◆ **What you have to do**: Update the material below by changing each "Business Feed" to "News Feed" and leaving everything else as it is.

◆ **Collection entries**:
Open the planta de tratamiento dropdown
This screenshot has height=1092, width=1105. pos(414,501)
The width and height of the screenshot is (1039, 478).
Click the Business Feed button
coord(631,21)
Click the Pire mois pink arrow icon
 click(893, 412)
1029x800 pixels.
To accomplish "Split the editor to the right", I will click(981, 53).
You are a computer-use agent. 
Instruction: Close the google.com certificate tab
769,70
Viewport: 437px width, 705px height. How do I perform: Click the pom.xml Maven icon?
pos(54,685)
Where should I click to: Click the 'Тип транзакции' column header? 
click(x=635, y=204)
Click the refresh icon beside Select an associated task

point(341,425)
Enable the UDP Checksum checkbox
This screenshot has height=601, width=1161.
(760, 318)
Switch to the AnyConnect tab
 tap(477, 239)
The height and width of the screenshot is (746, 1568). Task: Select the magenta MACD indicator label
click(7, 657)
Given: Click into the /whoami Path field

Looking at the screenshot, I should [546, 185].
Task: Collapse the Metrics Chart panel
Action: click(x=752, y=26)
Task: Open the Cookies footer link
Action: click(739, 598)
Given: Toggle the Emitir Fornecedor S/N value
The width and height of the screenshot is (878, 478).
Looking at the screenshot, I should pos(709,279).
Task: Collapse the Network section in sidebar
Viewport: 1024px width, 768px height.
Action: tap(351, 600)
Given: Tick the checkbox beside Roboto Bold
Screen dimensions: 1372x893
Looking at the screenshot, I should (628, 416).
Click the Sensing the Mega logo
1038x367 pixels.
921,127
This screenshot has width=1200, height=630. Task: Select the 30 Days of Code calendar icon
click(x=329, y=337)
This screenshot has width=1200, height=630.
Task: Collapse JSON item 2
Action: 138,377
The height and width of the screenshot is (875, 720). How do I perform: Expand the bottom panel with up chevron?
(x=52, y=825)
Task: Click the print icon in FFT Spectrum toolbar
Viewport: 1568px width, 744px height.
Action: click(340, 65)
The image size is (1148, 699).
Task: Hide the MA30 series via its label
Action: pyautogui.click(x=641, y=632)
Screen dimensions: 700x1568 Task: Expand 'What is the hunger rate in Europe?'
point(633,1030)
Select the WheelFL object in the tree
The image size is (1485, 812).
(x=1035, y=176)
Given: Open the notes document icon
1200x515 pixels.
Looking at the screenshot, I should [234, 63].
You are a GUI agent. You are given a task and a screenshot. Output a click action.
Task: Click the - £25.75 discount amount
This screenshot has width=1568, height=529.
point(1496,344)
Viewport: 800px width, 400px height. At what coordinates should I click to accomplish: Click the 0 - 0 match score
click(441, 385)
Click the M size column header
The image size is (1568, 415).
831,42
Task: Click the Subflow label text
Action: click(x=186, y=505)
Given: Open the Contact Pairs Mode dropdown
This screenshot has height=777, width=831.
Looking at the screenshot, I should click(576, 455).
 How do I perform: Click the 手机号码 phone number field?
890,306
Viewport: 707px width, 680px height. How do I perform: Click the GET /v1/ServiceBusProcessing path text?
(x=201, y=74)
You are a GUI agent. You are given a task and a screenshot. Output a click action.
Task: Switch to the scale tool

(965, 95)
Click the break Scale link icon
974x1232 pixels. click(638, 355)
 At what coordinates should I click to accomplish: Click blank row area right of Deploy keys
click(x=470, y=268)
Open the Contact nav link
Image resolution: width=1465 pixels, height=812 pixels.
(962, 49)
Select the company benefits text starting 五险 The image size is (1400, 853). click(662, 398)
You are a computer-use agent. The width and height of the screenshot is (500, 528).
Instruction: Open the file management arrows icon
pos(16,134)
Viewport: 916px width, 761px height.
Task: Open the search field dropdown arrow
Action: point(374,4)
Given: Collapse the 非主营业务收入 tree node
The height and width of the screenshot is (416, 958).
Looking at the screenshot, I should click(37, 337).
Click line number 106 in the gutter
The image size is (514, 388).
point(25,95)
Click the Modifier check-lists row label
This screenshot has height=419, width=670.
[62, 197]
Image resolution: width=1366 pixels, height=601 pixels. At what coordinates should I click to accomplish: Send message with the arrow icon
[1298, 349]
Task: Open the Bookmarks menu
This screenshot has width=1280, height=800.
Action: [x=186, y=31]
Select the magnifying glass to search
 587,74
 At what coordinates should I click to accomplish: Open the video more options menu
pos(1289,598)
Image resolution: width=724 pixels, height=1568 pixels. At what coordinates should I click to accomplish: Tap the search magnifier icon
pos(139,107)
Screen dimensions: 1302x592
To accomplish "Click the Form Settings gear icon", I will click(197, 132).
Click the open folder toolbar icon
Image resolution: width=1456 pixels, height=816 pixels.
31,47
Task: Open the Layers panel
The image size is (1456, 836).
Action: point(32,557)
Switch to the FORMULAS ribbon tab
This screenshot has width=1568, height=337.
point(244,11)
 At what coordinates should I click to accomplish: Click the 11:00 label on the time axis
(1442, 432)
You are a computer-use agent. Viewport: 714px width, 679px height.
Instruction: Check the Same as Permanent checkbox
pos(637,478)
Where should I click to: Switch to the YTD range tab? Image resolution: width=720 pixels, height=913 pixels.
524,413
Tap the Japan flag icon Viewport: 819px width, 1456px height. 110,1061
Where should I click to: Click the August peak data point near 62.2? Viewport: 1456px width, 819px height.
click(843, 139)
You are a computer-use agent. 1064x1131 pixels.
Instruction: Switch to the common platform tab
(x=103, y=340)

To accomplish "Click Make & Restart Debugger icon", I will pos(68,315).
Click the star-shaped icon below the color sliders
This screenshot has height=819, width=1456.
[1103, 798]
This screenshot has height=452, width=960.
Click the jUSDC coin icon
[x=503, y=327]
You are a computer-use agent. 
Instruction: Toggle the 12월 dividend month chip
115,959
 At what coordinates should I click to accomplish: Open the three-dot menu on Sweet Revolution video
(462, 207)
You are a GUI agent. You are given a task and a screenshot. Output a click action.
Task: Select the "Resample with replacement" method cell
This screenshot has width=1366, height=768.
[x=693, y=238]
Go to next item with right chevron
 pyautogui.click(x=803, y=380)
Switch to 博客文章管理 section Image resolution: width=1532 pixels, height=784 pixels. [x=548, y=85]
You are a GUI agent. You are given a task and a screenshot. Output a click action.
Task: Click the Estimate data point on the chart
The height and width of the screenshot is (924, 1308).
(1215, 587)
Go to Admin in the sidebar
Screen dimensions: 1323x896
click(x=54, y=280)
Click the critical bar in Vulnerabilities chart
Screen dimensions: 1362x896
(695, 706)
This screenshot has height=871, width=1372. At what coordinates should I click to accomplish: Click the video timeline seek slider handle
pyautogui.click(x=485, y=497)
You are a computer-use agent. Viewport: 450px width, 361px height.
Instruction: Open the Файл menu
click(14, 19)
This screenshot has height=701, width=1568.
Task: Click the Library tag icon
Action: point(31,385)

◆ **Complete response**:
Open the planta de tratamiento dropdown
This screenshot has height=1092, width=1105. pos(414,501)
The width and height of the screenshot is (1039, 478).
Click the News Feed button
coord(631,21)
Click the Pire mois pink arrow icon
 click(893, 412)
1029x800 pixels.
To accomplish "Split the editor to the right", I will click(981, 53).
You are a computer-use agent. 
Instruction: Close the google.com certificate tab
769,70
Viewport: 437px width, 705px height. How do I perform: Click the pom.xml Maven icon?
pos(54,685)
Where should I click to: Click the 'Тип транзакции' column header? 
click(x=635, y=204)
Click the refresh icon beside Select an associated task

point(341,425)
Enable the UDP Checksum checkbox
This screenshot has height=601, width=1161.
(760, 318)
Switch to the AnyConnect tab
 tap(477, 239)
The height and width of the screenshot is (746, 1568). Task: Select the magenta MACD indicator label
click(7, 657)
Given: Click into the /whoami Path field

Looking at the screenshot, I should [546, 185].
Task: Collapse the Metrics Chart panel
Action: click(x=752, y=26)
Task: Open the Cookies footer link
Action: click(739, 598)
Given: Toggle the Emitir Fornecedor S/N value
The width and height of the screenshot is (878, 478).
Looking at the screenshot, I should pos(709,279).
Task: Collapse the Network section in sidebar
Viewport: 1024px width, 768px height.
Action: tap(351, 600)
Given: Tick the checkbox beside Roboto Bold
Screen dimensions: 1372x893
Looking at the screenshot, I should (628, 416).
Click the Sensing the Mega logo
1038x367 pixels.
921,127
This screenshot has width=1200, height=630. Task: Select the 30 Days of Code calendar icon
click(x=329, y=337)
This screenshot has width=1200, height=630.
Task: Collapse JSON item 2
Action: 138,377
The height and width of the screenshot is (875, 720). How do I perform: Expand the bottom panel with up chevron?
(x=52, y=825)
Task: Click the print icon in FFT Spectrum toolbar
Viewport: 1568px width, 744px height.
Action: click(340, 65)
The image size is (1148, 699).
Task: Hide the MA30 series via its label
Action: pyautogui.click(x=641, y=632)
Screen dimensions: 700x1568 Task: Expand 'What is the hunger rate in Europe?'
point(633,1030)
Select the WheelFL object in the tree
The image size is (1485, 812).
(x=1035, y=176)
Given: Open the notes document icon
1200x515 pixels.
Looking at the screenshot, I should [234, 63].
You are a GUI agent. You are given a task and a screenshot. Output a click action.
Task: Click the - £25.75 discount amount
This screenshot has width=1568, height=529.
point(1496,344)
Viewport: 800px width, 400px height. At what coordinates should I click to accomplish: Click the 0 - 0 match score
click(441, 385)
Click the M size column header
The image size is (1568, 415).
831,42
Task: Click the Subflow label text
Action: click(x=186, y=505)
Given: Open the Contact Pairs Mode dropdown
This screenshot has height=777, width=831.
Looking at the screenshot, I should click(576, 455).
 How do I perform: Click the 手机号码 phone number field?
890,306
Viewport: 707px width, 680px height. How do I perform: Click the GET /v1/ServiceBusProcessing path text?
(x=201, y=74)
You are a GUI agent. You are given a task and a screenshot. Output a click action.
Task: Switch to the scale tool

(965, 95)
Click the break Scale link icon
974x1232 pixels. click(638, 355)
 At what coordinates should I click to accomplish: Click blank row area right of Deploy keys
click(x=470, y=268)
Open the Contact nav link
Image resolution: width=1465 pixels, height=812 pixels.
(962, 49)
Select the company benefits text starting 五险 The image size is (1400, 853). click(662, 398)
You are a computer-use agent. The width and height of the screenshot is (500, 528).
Instruction: Open the file management arrows icon
pos(16,134)
Viewport: 916px width, 761px height.
Task: Open the search field dropdown arrow
Action: point(374,4)
Given: Collapse the 非主营业务收入 tree node
The height and width of the screenshot is (416, 958).
Looking at the screenshot, I should click(37, 337).
Click line number 106 in the gutter
The image size is (514, 388).
point(25,95)
Click the Modifier check-lists row label
This screenshot has height=419, width=670.
[62, 197]
Image resolution: width=1366 pixels, height=601 pixels. At what coordinates should I click to accomplish: Send message with the arrow icon
[1298, 349]
Task: Open the Bookmarks menu
This screenshot has width=1280, height=800.
Action: [x=186, y=31]
Select the magnifying glass to search
 587,74
 At what coordinates should I click to accomplish: Open the video more options menu
pos(1289,598)
Image resolution: width=724 pixels, height=1568 pixels. At what coordinates should I click to accomplish: Tap the search magnifier icon
pos(139,107)
Screen dimensions: 1302x592
To accomplish "Click the Form Settings gear icon", I will click(197, 132).
Click the open folder toolbar icon
Image resolution: width=1456 pixels, height=816 pixels.
31,47
Task: Open the Layers panel
The image size is (1456, 836).
Action: point(32,557)
Switch to the FORMULAS ribbon tab
This screenshot has width=1568, height=337.
point(244,11)
 At what coordinates should I click to accomplish: Click the 11:00 label on the time axis
(1442, 432)
You are a computer-use agent. Viewport: 714px width, 679px height.
Instruction: Check the Same as Permanent checkbox
pos(637,478)
Where should I click to: Switch to the YTD range tab? Image resolution: width=720 pixels, height=913 pixels.
524,413
Tap the Japan flag icon Viewport: 819px width, 1456px height. 110,1061
Where should I click to: Click the August peak data point near 62.2? Viewport: 1456px width, 819px height.
click(843, 139)
You are a computer-use agent. 1064x1131 pixels.
Instruction: Switch to the common platform tab
(x=103, y=340)

To accomplish "Click Make & Restart Debugger icon", I will pos(68,315).
Click the star-shaped icon below the color sliders
This screenshot has height=819, width=1456.
[1103, 798]
This screenshot has height=452, width=960.
Click the jUSDC coin icon
[x=503, y=327]
You are a computer-use agent. 
Instruction: Toggle the 12월 dividend month chip
115,959
 At what coordinates should I click to accomplish: Open the three-dot menu on Sweet Revolution video
(462, 207)
You are a GUI agent. You are given a task and a screenshot. Output a click action.
Task: Select the "Resample with replacement" method cell
This screenshot has width=1366, height=768.
[x=693, y=238]
Go to next item with right chevron
 pyautogui.click(x=803, y=380)
Switch to 博客文章管理 section Image resolution: width=1532 pixels, height=784 pixels. [x=548, y=85]
You are a GUI agent. You are given a task and a screenshot. Output a click action.
Task: Click the Estimate data point on the chart
The height and width of the screenshot is (924, 1308).
(1215, 587)
Go to Admin in the sidebar
Screen dimensions: 1323x896
click(x=54, y=280)
Click the critical bar in Vulnerabilities chart
Screen dimensions: 1362x896
(695, 706)
This screenshot has height=871, width=1372. At what coordinates should I click to accomplish: Click the video timeline seek slider handle
pyautogui.click(x=485, y=497)
You are a computer-use agent. Viewport: 450px width, 361px height.
Instruction: Open the Файл menu
click(14, 19)
This screenshot has height=701, width=1568.
Task: Click the Library tag icon
Action: point(31,385)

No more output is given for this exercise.